I must complain the cards are ill shuffled till I have a good hand.
Hail fellow, well met.
It is a maxim, that those, to whom everybody allows the second place, have an undoubted title to the first.
It is with wits as with razors, which are never so apt to cut those they are employed on as when they have lost their edge.
Men of great parts are often unfortunate in the management of public business, because they are apt to go out of the common road by the quickness of their imagination.
Religion supposed Heaven and Hell, the word of God, and sacraments, and twenty other circumstances which, taken seriously, are a wonderful check to wit and humour.
Quotations are best brought in to confirm some opinion controverted.
Abstracts, abridgments, summaries, etc., have the same use with burning-glasses, – to collect the diffused light rays of wit and learning in authors, and make them point with warmth and quickness upon the reader’s imagination.
Nature has left every man a capacity of being agreeable, though not of shining in company; and there are a hundred men sufficiently qualified for both who, by a very few faults, that they might correct in half an hour, are not so much as tolerable.
I forget whether advice be among the lost things which Ariosto says are to be found in the moon: that and time ought to have been there.
Very few men, properly speaking, live at present, but are providing to live another time.

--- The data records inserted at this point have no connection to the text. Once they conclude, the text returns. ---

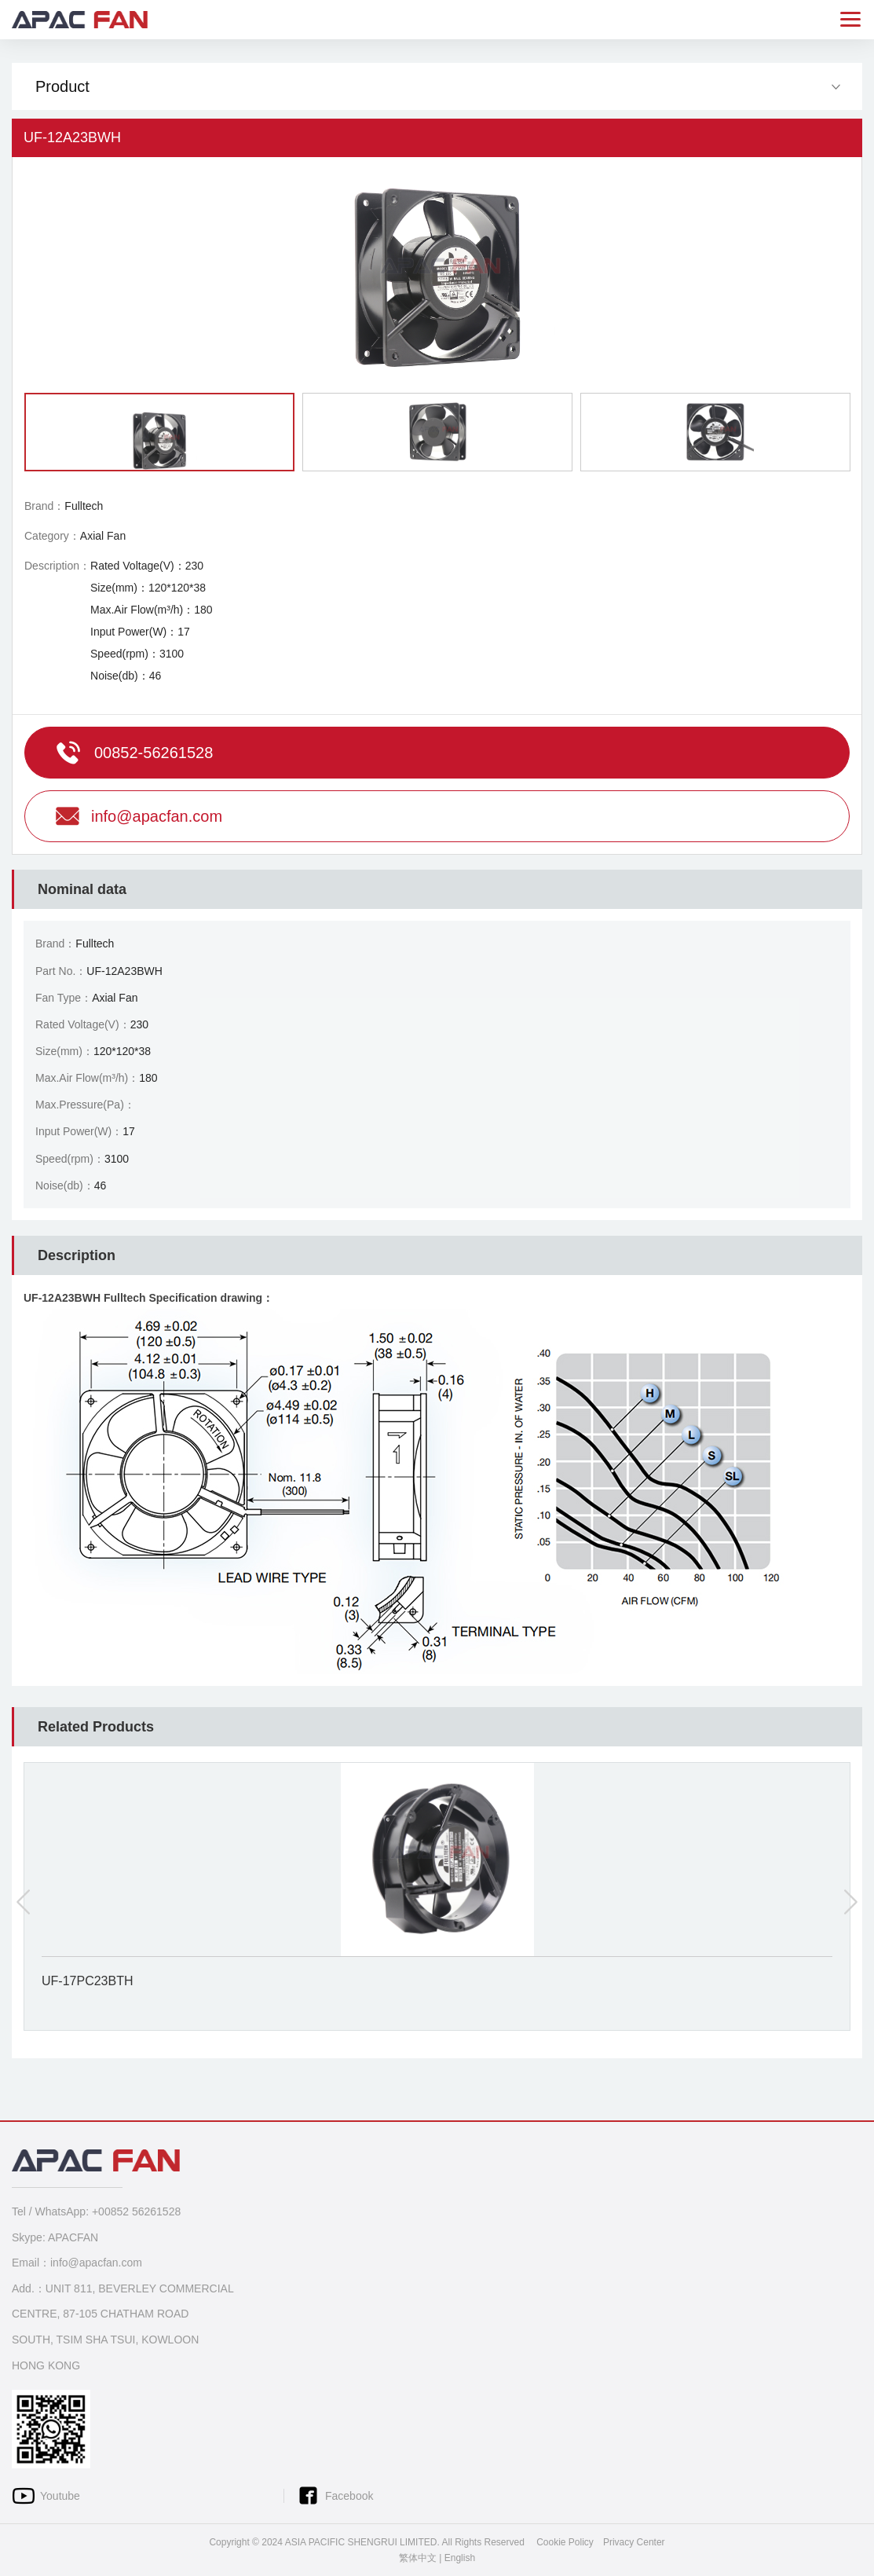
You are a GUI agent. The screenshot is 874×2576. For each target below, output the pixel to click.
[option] (437, 275)
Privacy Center (634, 2542)
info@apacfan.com (156, 816)
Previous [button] (23, 1902)
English (459, 2557)
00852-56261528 (153, 752)
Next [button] (850, 1902)
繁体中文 (418, 2557)
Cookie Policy (565, 2542)
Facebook (349, 2496)
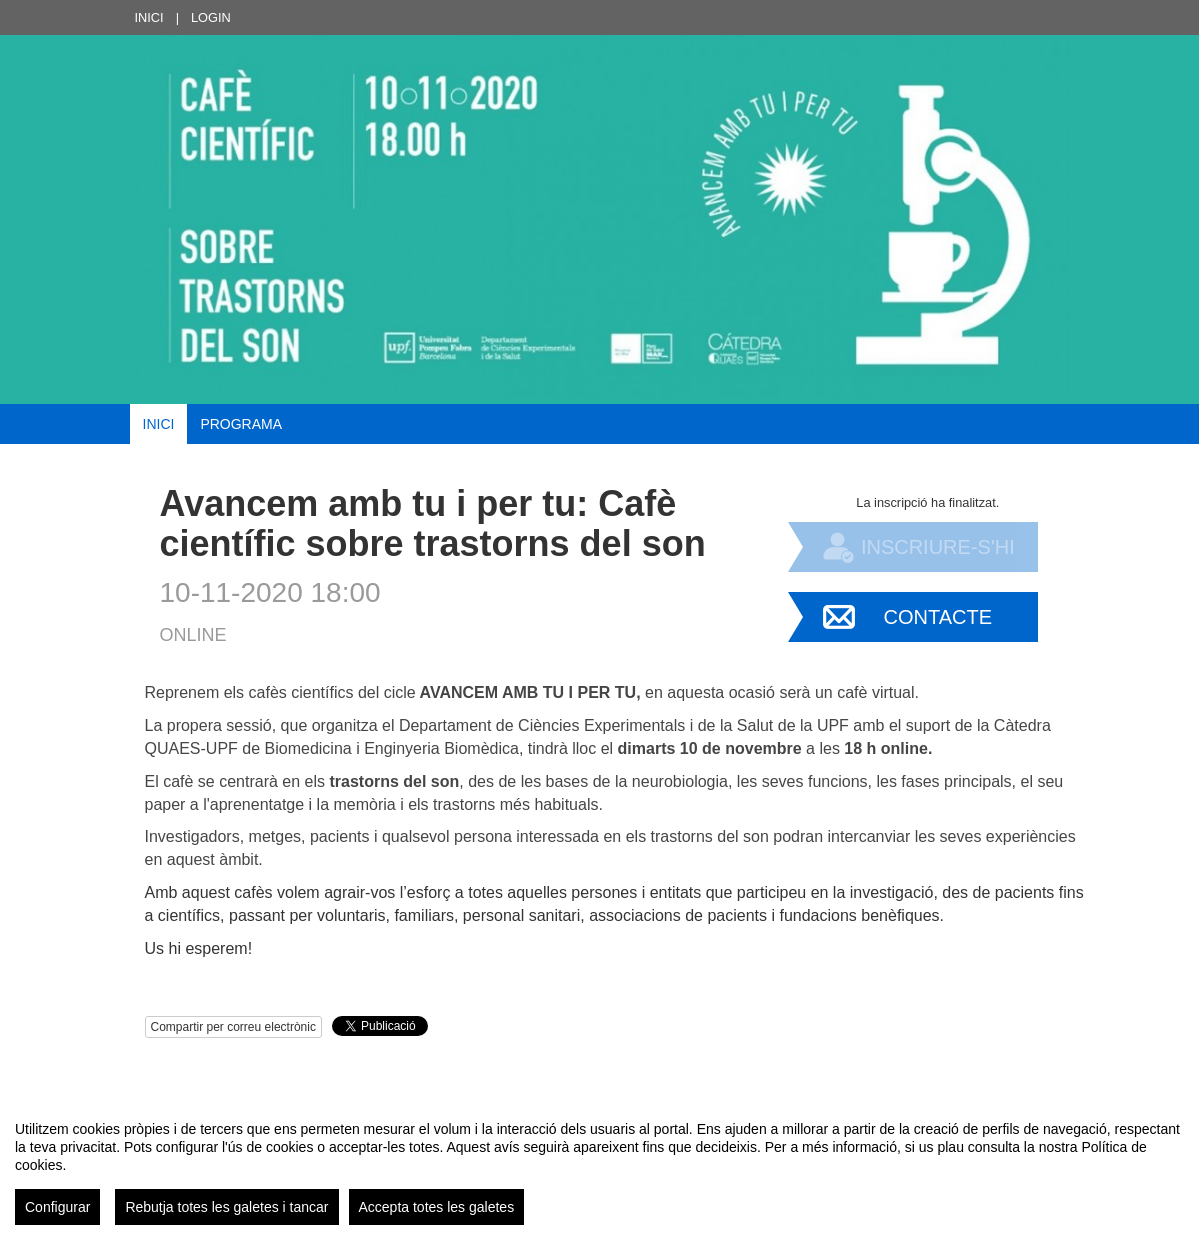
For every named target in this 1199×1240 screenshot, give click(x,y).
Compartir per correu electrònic (233, 1027)
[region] (599, 1165)
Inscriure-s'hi (938, 547)
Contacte (938, 617)
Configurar (57, 1207)
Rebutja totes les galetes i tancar (226, 1207)
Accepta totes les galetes (437, 1207)
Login (211, 17)
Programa (241, 424)
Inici (149, 17)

111 company is like a dog, who dirts those most whom he loves best.
The first springs of great events, like those of great rivers, are often mean and little.
Falsehood flies, and truth comes limping after it, so that when men come to be undeceived, it is too late; the jest is over, and the tale hath had its effect.
Observation is an old man’s memory.
If a man makes me keep my distance, the comfort is, he keeps his at the same time.
Happiness is the perpetual possession of being well deceived.
Bachelor’s fare: bread and cheese, and kisses.
In all I wish, how happy should I be, Thou grand Deluder, were it not for thee? So weak thou art that fools thy power despise; And yet so strong, thou triumph’st o’er the wise.
For poetry, he’s past his prime, He takes an hour to find a rhyme; His fire is out, his wit decayed, His fancy sunk, his muse a jade. I’d have him throw away his pen, But there’s no talking to some men.